嘉田氏は、苦しい胸のうちを明かす。「企業が納める税金の約半分を占めるガラスや半導体の業界からも、死活問題だと毎日のように意見をもらった」「声明に対して『豹変(ひょうへん)したのか』と、様々な落胆の言葉をいただいた。ぎりぎりの判断だった」
■「大飯の次」へ議員詣で
国会近くの議員会館では、早くも「大飯の次」を見据えた動きが活発だ。
国内の全原発が止まった5月5日以降、全国の電力会社社員の姿が目立つ。原子力規制委員会の設置法案を成立させるよう、地元の議員らに陳情するためだ。
「大飯の次は来夏でいい、と勘違いされては困る」。ある電力会社の政治担当社員は危機感を募らせる。原発の再稼働は、夏場の電力不足を避けるためだけでなく、自社の経営の根幹を支えるのに不可欠と考えるからだ。

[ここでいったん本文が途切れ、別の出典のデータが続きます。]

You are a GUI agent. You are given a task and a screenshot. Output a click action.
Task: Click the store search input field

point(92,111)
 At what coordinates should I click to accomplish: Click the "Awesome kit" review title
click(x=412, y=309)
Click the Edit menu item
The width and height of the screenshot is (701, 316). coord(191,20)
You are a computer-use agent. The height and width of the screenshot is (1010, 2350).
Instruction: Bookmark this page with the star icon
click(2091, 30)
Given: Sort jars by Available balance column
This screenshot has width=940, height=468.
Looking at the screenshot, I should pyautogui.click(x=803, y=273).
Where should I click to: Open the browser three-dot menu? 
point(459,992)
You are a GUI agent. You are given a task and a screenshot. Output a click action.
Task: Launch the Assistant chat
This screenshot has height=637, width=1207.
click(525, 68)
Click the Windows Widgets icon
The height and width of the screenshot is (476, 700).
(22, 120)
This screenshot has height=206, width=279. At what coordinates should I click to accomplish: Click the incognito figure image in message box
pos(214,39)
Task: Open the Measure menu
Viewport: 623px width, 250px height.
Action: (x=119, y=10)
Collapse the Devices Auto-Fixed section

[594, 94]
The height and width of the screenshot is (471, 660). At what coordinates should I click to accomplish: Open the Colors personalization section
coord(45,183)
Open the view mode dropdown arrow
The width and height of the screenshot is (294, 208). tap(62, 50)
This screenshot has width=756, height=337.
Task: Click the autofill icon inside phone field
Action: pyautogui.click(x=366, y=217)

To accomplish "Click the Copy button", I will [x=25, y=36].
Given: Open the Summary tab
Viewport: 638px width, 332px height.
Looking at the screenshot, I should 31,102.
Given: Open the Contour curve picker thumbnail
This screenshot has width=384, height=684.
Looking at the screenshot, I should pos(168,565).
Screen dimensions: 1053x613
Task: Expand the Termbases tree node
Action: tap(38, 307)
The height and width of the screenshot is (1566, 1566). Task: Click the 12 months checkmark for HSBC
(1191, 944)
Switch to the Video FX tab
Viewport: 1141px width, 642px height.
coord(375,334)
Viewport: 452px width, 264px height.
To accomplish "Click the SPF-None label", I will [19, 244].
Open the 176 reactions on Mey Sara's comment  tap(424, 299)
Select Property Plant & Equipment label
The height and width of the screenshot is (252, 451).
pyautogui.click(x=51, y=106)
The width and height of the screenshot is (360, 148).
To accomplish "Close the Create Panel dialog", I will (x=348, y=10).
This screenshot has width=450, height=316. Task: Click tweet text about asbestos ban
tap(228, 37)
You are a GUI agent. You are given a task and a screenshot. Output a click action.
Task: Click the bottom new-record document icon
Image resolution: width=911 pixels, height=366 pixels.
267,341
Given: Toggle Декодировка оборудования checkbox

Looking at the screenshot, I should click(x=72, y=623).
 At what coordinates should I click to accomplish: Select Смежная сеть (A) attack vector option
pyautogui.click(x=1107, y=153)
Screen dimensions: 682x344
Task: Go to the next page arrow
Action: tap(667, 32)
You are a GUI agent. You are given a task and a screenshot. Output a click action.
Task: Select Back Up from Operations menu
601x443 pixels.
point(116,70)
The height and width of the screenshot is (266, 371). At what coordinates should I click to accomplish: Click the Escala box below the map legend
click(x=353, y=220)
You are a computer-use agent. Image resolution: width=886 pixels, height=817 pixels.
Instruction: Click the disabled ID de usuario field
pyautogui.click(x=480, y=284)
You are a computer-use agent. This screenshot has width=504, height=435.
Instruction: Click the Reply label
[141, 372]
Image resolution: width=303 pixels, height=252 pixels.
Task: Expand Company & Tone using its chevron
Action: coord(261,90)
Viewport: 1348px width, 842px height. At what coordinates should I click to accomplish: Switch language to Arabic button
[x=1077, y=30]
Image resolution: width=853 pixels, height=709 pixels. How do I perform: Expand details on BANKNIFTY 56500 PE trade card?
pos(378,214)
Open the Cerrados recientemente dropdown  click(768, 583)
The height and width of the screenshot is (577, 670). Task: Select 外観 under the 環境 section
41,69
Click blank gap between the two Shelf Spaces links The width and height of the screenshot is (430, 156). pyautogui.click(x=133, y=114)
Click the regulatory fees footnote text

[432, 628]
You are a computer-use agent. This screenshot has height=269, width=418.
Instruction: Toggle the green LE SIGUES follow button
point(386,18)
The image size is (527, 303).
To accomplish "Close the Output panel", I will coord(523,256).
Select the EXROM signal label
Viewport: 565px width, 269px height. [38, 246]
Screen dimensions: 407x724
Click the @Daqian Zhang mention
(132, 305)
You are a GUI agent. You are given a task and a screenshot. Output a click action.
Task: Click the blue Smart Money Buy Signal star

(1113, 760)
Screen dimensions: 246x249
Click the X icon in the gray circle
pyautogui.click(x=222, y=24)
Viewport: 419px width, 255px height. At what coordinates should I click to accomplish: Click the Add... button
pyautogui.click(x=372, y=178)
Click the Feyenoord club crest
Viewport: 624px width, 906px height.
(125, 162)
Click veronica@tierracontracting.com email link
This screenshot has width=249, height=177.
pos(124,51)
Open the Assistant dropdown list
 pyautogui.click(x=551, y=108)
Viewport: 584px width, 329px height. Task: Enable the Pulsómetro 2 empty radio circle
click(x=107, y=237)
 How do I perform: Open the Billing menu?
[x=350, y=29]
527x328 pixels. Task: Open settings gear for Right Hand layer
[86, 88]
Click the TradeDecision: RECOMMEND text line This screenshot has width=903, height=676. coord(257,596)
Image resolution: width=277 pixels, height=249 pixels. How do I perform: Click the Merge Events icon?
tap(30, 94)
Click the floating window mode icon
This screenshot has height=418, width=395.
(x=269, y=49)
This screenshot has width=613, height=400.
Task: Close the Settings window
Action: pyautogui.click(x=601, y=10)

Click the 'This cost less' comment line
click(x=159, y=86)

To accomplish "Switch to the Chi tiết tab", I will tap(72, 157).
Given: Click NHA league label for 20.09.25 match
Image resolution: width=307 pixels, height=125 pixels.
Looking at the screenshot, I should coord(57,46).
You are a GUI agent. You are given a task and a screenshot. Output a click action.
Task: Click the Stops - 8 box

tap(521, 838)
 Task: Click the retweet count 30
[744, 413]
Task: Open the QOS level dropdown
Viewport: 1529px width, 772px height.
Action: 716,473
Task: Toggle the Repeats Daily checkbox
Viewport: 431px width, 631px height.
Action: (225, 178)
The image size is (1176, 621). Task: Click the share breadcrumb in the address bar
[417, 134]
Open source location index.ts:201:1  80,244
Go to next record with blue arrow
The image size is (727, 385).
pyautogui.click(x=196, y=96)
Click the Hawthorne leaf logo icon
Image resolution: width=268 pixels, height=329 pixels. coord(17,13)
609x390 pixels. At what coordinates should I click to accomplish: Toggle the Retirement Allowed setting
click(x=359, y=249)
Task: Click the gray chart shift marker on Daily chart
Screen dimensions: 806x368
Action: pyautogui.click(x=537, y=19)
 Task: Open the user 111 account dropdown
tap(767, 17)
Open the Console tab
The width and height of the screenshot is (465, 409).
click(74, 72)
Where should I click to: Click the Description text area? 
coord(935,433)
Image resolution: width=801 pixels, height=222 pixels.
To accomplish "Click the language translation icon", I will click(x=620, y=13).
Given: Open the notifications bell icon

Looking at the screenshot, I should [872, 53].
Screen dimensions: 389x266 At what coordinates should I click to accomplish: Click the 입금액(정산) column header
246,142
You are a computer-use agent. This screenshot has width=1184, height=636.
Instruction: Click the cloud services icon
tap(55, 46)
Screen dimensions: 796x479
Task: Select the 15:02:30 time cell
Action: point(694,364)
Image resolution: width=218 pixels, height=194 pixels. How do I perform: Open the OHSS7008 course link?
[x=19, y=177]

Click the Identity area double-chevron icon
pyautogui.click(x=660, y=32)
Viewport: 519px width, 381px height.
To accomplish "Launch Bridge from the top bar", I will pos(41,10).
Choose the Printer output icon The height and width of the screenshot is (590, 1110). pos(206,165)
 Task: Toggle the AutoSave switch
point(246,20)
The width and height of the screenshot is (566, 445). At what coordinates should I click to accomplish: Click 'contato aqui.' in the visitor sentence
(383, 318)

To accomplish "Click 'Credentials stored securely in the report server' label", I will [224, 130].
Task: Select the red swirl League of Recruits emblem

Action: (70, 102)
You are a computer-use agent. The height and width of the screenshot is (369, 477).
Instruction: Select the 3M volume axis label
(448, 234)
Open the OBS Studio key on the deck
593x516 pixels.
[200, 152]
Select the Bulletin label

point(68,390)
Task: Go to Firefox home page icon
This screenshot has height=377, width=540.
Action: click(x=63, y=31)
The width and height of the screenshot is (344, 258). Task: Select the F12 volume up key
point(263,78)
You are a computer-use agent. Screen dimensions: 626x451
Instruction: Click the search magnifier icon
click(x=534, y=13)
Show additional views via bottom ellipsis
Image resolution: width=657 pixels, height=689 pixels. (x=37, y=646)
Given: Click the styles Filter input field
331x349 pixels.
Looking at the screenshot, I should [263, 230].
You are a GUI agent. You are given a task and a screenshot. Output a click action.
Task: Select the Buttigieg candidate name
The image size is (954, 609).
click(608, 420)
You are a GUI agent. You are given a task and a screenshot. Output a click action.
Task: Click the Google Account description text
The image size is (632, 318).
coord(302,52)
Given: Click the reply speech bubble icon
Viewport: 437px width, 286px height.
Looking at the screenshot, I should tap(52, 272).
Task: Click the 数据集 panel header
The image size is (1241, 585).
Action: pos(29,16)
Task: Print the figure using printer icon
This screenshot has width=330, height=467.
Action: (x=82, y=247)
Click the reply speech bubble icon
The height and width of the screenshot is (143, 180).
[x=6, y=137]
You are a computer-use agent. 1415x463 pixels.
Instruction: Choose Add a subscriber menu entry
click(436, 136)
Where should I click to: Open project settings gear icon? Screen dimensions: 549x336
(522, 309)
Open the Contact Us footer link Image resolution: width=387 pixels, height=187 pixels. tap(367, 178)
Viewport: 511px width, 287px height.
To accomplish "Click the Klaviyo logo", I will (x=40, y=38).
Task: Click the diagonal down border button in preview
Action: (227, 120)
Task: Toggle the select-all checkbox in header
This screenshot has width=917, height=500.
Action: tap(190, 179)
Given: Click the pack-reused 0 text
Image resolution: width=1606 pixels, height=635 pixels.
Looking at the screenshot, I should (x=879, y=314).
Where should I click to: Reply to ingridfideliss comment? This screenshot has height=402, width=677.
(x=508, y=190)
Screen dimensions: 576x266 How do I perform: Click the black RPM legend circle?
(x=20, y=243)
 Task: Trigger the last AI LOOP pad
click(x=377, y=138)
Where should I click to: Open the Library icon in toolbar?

原発1基が止まり、代わりに火力発電で使う石油や天然ガスの燃料費は1日2億~3億円。再稼働しなければ、燃料費の増加分は電力業界全体で年間3兆円になる。原発を持つ電力9社の赤字額は、昨年度決算で計1.5兆円にのぼった。
その費用を賄うための資金集めも、厳しい。東京電力の再建計画をめぐり、計1兆円規模の支援をする銀行側が突きつけた条件は「値上げと原発の再稼働に道筋をつけること」。ほかの電力各社にも、再稼働させて経営を安定させよ、という銀行側の「無言の圧力」は、伝わっている。
再稼働せずにそのまま廃炉にしていくと、電力会社だけでなく、原発を抱える地域にも負担が広がる。
再稼働を決めた前日の15日。枝野幸男経済産業相は国会で、廃炉で生じる地元への悪影響をどう抑えるかを問われた。枝野氏は、かつて石炭生産をやめたときの対応を引き合いにし、「石炭の場合以上に、国が責任を持たなくてはいけない」と答えた。石炭と違い、原発をつくることは国策として地元にお願いしたためだ。
地元の雇用や財政への支援、使用済み燃料の処分……。原発政策を見直し始めると、政府の財政負担が必要な対策も増え、「ドミノ倒しのように次々と難しい課題が押し寄せる」(経産省幹部)。
脱原発依存を掲げる野田政権は、こうした原発を止める負担を示すことなく、再稼動だけを決めた。
(朝日新聞 6/18)
再稼動にしろ、消費税にしろ、総理とその周辺が、筋を通さず進めるやり方には、これが民主主義かと思うし、10年20年後への影響を考えると本当に恐ろしくなります。